In the beginning, there was the break. DJ Kool Herc discovered the magic of repeating the funkiest instrumental breakdowns from popular rock, soul, and disco albums of the day, turning five seconds of The Incredible Bongo Band’s “Apache” into a irresistible sonic background that gave space for b-boys to breakdance and MCs to spit rhymes. As hip-hop progressed the technology around sampling breaks got more sophisticated, culminating in the complicated sound collages of the Bomb Squad and the Dust Brothers. Right about the time sampling hit its creative peak with “Paul’s Boutique” and “It Takes A Nation of Millions,” a series of lawsuits served put stifling constraints on the practice of borrowing seconds of another artist’s music.
Today the break is no longer king. It’s too expensive to sample even moderately well-known stuff, and most of those songs have been mined to death already. While there are still producers who can flip a sample and make it sound interesting and vibrant, more and more beats based on old funk breaks sound nostalgic or old-fashioned. The past twenty years has seen hip-hop production straying from MPCs and Chic 12 inches, and instead turning to synthesizers and electronic music.

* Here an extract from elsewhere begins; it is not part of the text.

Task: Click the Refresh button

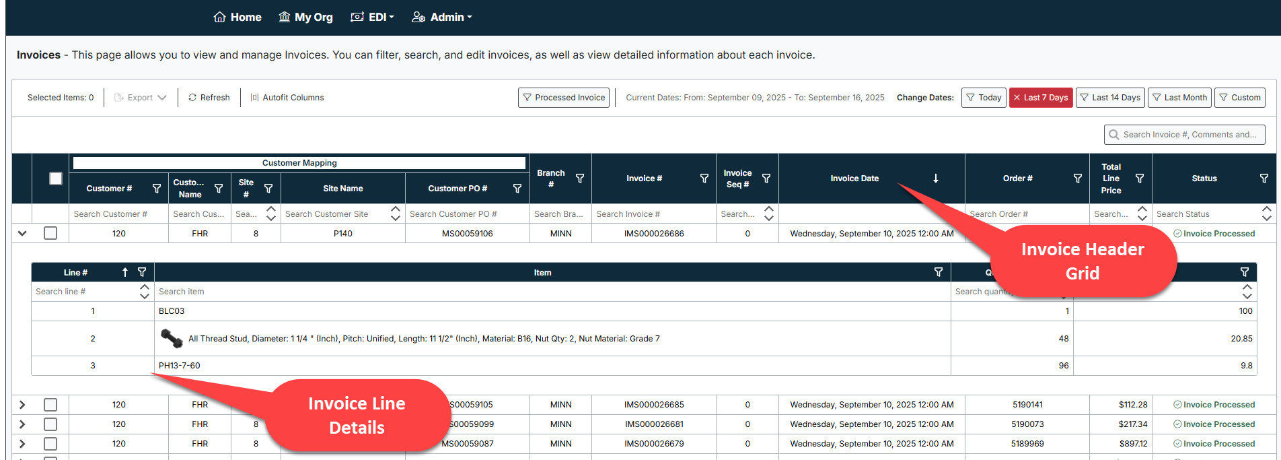Action: [x=209, y=98]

Few producers have been able to balance electronic music and hip-hop as well as New Jersey native Mike Volpe, aka Clams Casino. His cinematic beats for ASAP Rocky, Soulja Boy and Lil B have made those artists a force to be reckoned with. He released this instrumental mixtape last year to give listeners an idea of what he’s capable of.
Clams Casino’s beats are best described as ghetto ambient. He uses etherial synthesizers and female vocal samples to create sonic landscapes that recall the Blade Runner soundtrack, Boards of Canada, and other atmospheric electronic production. He combines that with drums straight out of the Mannie Fresh handbook: rattling snares, ticking hi-hats, booming bass. The end result is music that is both pretty and banging, combining the best elements of hip-hop and electronic music.

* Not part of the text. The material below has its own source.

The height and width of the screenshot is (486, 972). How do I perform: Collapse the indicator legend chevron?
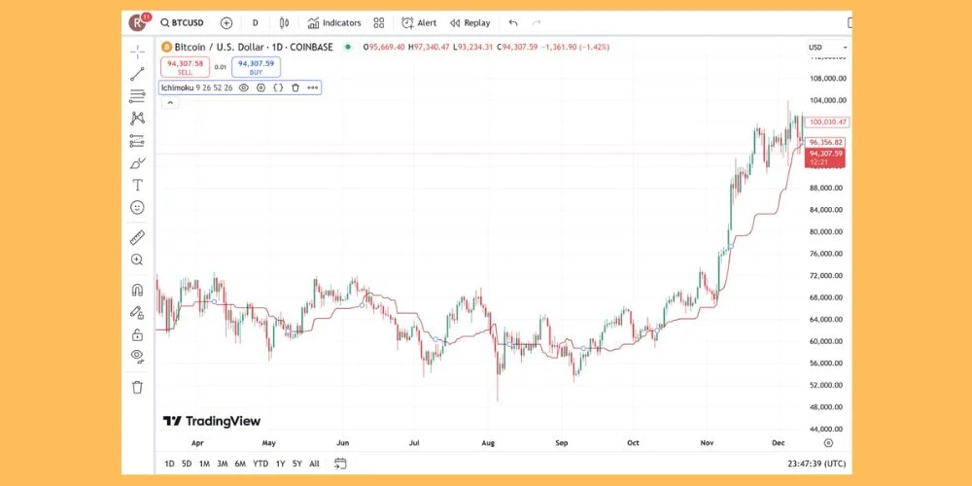point(166,102)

The instrumental for Lil B’s “Real Shit from a Real Nigga” and Squadda B’s “I’m Official” have hi-hats and snares that are straight Dirty South, layered on top of keyboards that could be on a relaxation CD. “Brainwash By London” would be an ambient track if not for the snap beat, which gives the whole thing a sinister feel. The Main Attrakionz “Illest Allive” is 90s electronica with echoing drums and a Bjork sample. It recalls DJ Shadow’s early work, and Shadow is probably an influence on Clams Casino.
The craziest thing about Clams Casino’s beats is how well they pair with street rap. Taken on their own, as on this mixtape, they are beautiful with an edge of danger. With ASAP or Lil B rapping over them, they sound as natural to street rap as weed and rims. Clams Casino’s hybrid beats point to one possible direction for hip-hop to pursue in order to stay interesting and relevant. This music may not have the funky immediacy of a well-flipped James Brown break, but it shows the same resourcefulness and ingenuity.